Renato Leduc, poeta lúdico, en su obra amalgama momentos sublimes, de plena metáfora junto a la belleza de lo soez; la figura retórica, poderosa y demoledora de su críptico lenguaje. Su obra-vida encierra esa travesía vital, en los humanos decimonónicos la acción era imperativa: de telegrafista en el ejército de Villa, a periodista irredento; de andariego en la vieja ciudad de México a taurino irremediable; de las noches excesivas en los cabarets más sórdidos, al salón palatino lleno de borrachines “cachorros de la Revolución”; del aserrín de la cantina y el abrazo con el andrajoso con olor a pulque a la amistad de Peret y Breton. Renato Leduc supo nutrirse de las venas zafias de la urbe del siglo pasado, que va del desenfadado verso satírico a la solemnidad de los “Poetas, presos de sus propios horarios”, escribiría él mismo.
Y en medio de tantas revueltas, viajó al ojo del huracán y nunca volvió sino para escribir más versos, más poemas, más epítetos contra la refinada sabiduría de los Contemporáneos.

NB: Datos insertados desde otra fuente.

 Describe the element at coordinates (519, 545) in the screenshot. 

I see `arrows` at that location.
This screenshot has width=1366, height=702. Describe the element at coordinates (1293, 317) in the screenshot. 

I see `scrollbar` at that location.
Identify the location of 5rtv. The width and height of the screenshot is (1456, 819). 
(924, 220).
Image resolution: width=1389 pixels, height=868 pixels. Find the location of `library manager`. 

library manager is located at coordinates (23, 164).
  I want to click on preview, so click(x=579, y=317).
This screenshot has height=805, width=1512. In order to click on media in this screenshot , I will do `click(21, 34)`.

Nunca fue adepto al culto de la personalidad, eso le confirió un aura aniintelectual, pugna claramente enfrentada contra este grupo, y a pesar de ello, logra en su poesía una mezcla extraña, adusta y rítmica, palabrota y palabra cristalina.
Si no por altivez, por desencanto
Imitemos el gesto del océano
Monótono y salobre.
Contrapunto a esto, su poética erótica suena fuerte, arde en los oídos de las señoras de la vela perpetua, enfrentamiento a las buenas costumbres uruchurtianas, Leduc nos muestra, no sin humor esa cara:
Y es que se largan las cejas
Mientras se pierde la vista.
Ya no te pelan las viejas
Ni logras una conquista.
Monsiváis, afirma: “conoce de manera exhaustiva los recursos lingüísticos, y consagra su impecable oído literario al propósito del juego”. Su proverbial personalidad festiva, rechazaba la solemnidad ajada del vate, a cambio amigos y tragos, arrabal y palabrota.
De Tlalpan, parece ser nutrido por su límpido aire; por su tradición en el siglo XIX de ferias, juegos, bailes, jolgorio; su genio es incluso reconocido por el mismo Octavio Paz: “No fue un vate de cantina, poco dotado, sino un gran dominador del lenguaje poético, que huía de lo trascendente por una mezcla de timidez y arrogancia”.
Arrogancia, que aparenta humildad, el poeta de Tlalpan está aún tomando un ron, un tequilita en las mesas de “La Jalisciense”, gritando leperadas a la luz del día y esperando las penumbras de la noche para nutrir su lírica oscura; en las arboladas calles de la Ciudad, de Tlalpan, toma la melancolía y el temperamento, esperando ebrio de alcohol y luz de luna, a que lo despierten las campanadas de la misa de seis, para endilgarles a los feligreses un soneto lleno de sarcasmo, rebeldía y lóbrego significado.